Je lui dis mon nom, mais il secoua la tête. « Pas ça. Il faut que tu aies un autre nom pour moi. Un nom privé. Tu peux en choisir un si tu veux. »
Je ne répondis rien. Il me semblait absurde et impossible d’avoir un autre nom que les deux mots que, d’une façon mystique, je respectais sans les comprendre, mon nom.
« Je choisirai pour toi, dans ce cas », dit mon père. « Tu seras Numéro Cinq. Approche, Numéro Cinq. »
Je m’approchai, et quand je fus assez près de lui pour le toucher, il me dit : « Maintenant, nous allons jouer à quelque chose. Je vais te montrer des images, tu comprends ? Et pendant tout le temps que tu les auras devant toi, tu devras dire quelque chose.
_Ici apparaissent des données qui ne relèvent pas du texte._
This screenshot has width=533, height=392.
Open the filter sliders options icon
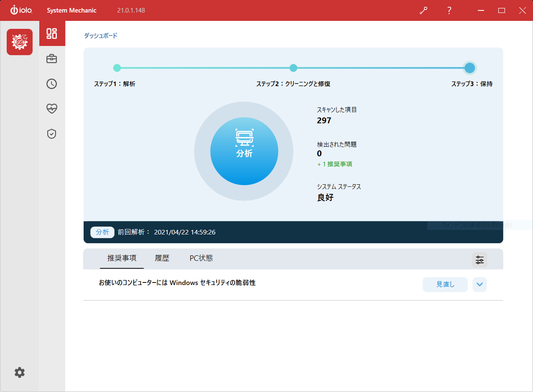(x=479, y=260)
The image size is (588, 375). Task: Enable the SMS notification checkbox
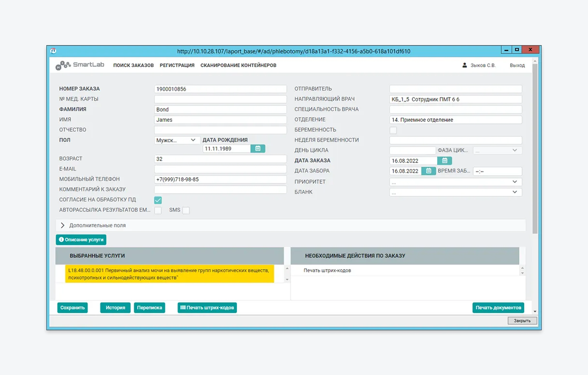click(186, 210)
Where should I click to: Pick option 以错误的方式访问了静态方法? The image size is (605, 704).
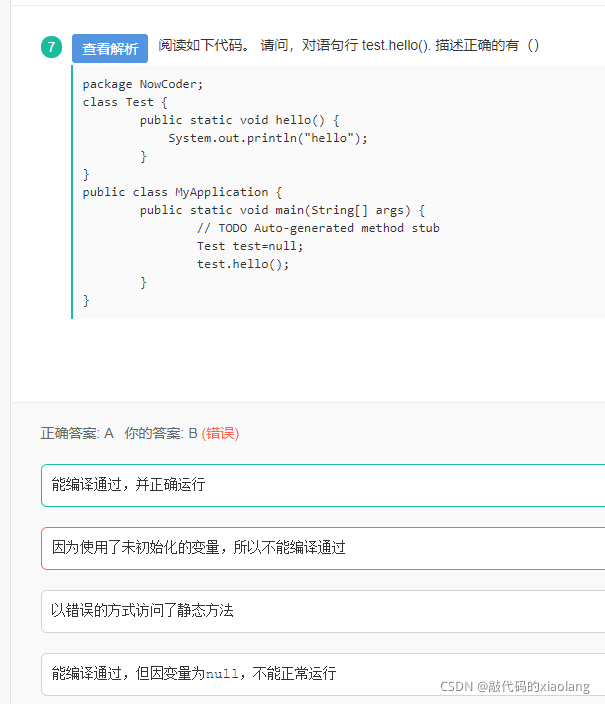tap(323, 611)
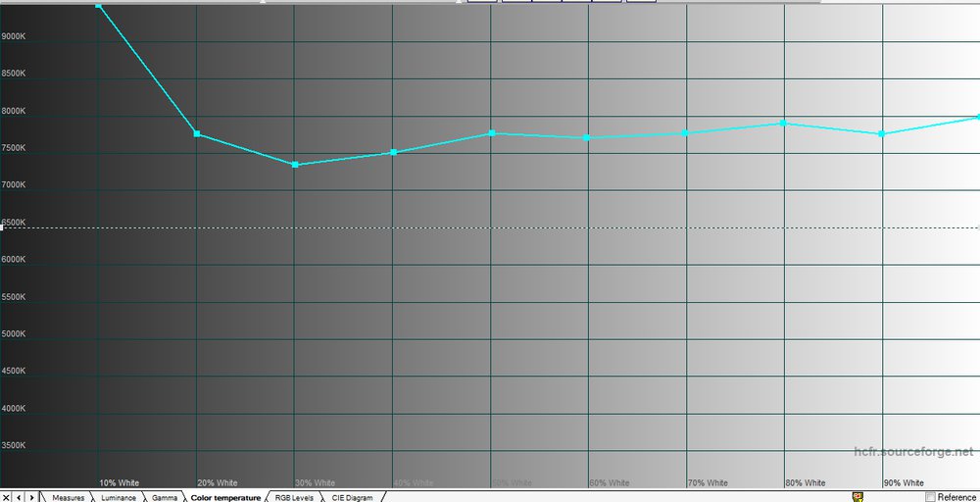Click the 30% White lowest curve point
The image size is (980, 502).
[x=295, y=164]
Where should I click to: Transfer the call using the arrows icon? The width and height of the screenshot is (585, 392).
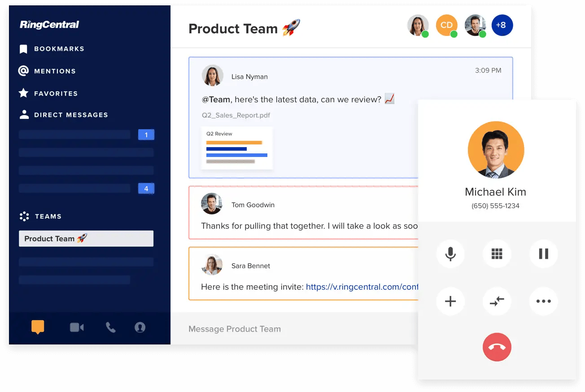point(497,301)
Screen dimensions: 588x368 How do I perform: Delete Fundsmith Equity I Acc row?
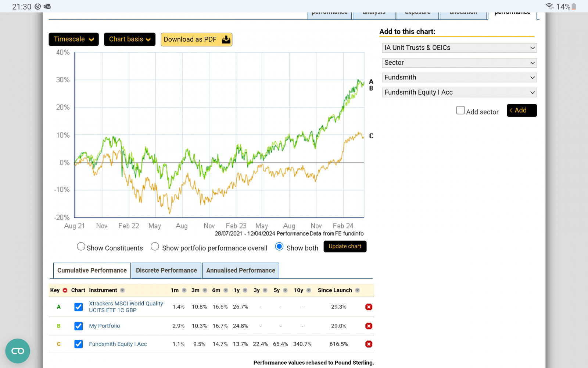(369, 344)
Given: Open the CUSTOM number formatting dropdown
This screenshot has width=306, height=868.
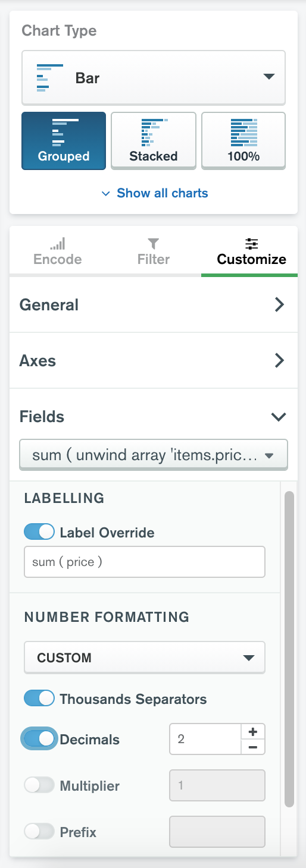Looking at the screenshot, I should point(145,658).
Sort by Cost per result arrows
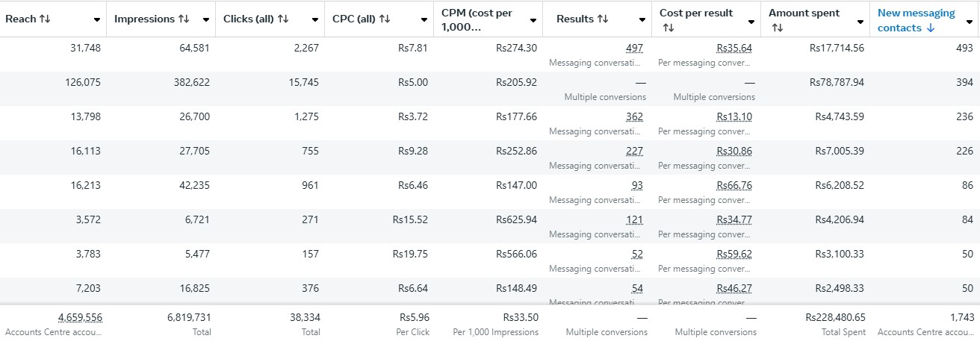Viewport: 980px width, 359px height. point(668,28)
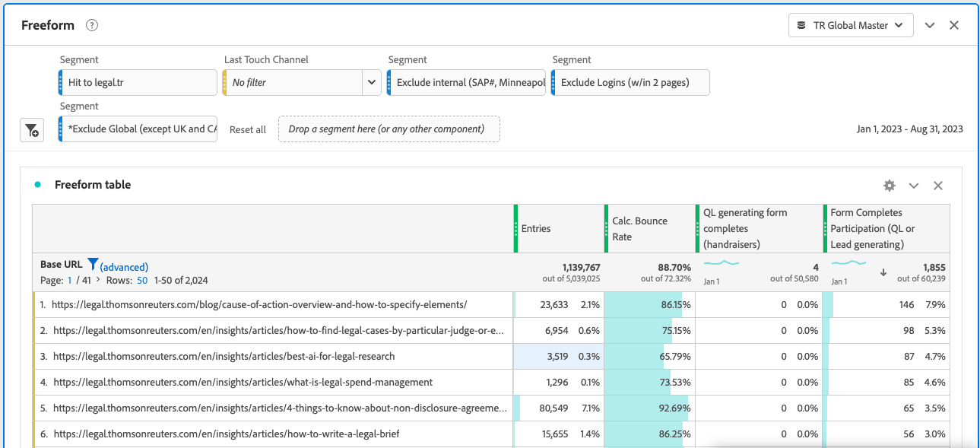This screenshot has width=980, height=448.
Task: Open Freeform table settings gear
Action: tap(889, 186)
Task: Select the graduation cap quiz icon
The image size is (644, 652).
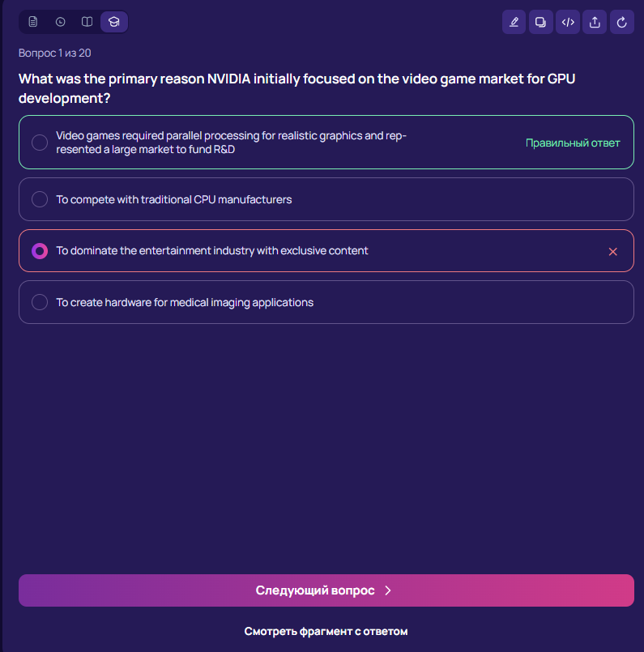Action: click(114, 22)
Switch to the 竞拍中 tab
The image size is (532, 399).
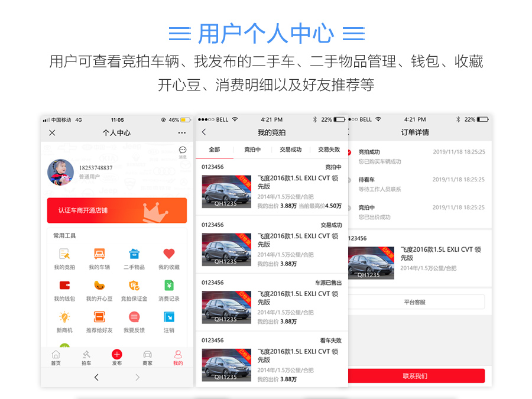tap(252, 150)
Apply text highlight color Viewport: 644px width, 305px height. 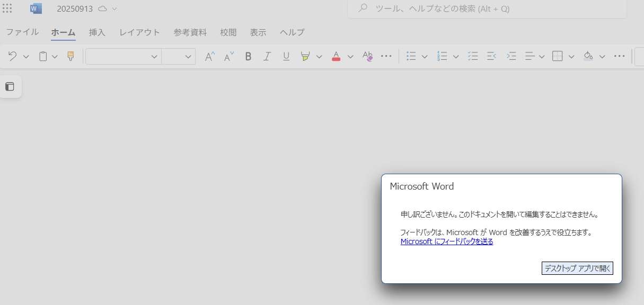click(x=306, y=56)
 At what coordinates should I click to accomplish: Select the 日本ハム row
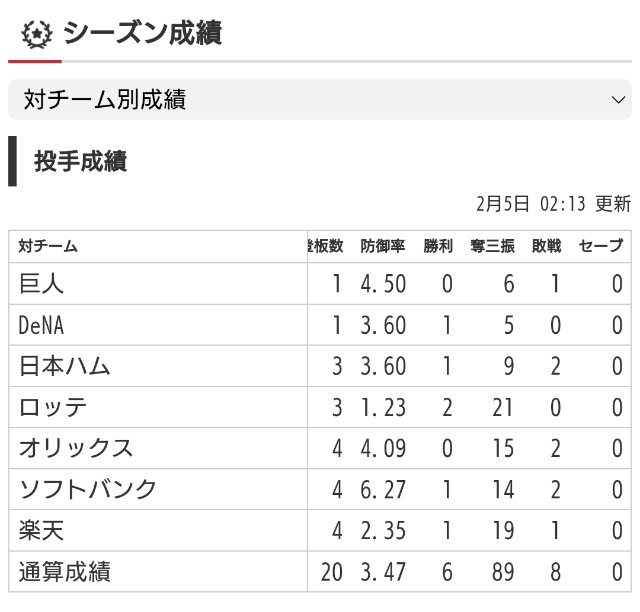pyautogui.click(x=320, y=366)
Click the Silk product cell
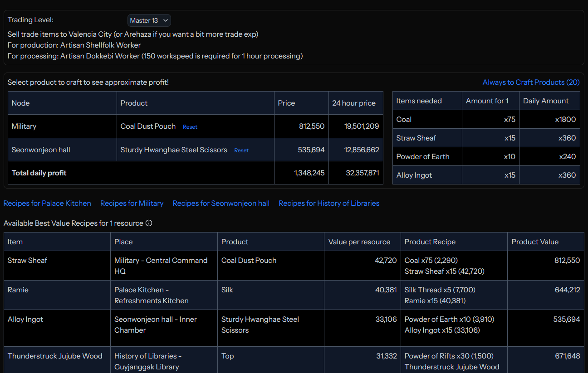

Tu parleras de ce que tu vois. Tant que tu parles, tu as gagné. Mais si tu t’arrêtes, c’est moi qui ai gagné. Tu saisis ? »
Je répondis affirmativement.
« Bien. Je sais que tu es un garçon sérieux. En fait, Mr Million m’a communiqué tous les examens qu’il t’a fait passer, et toutes les bandes qu’il enregistre quand il discute avec toi. Est-ce que tu le savais ? Est-ce que tu te demandais ce qu’il en faisait ? »
« Je croyais qu’il les jetait », dis-je, et je remarquai que mon père se penchait en avant pour m’écouter, détail que je jugeai flatteur à l’époque.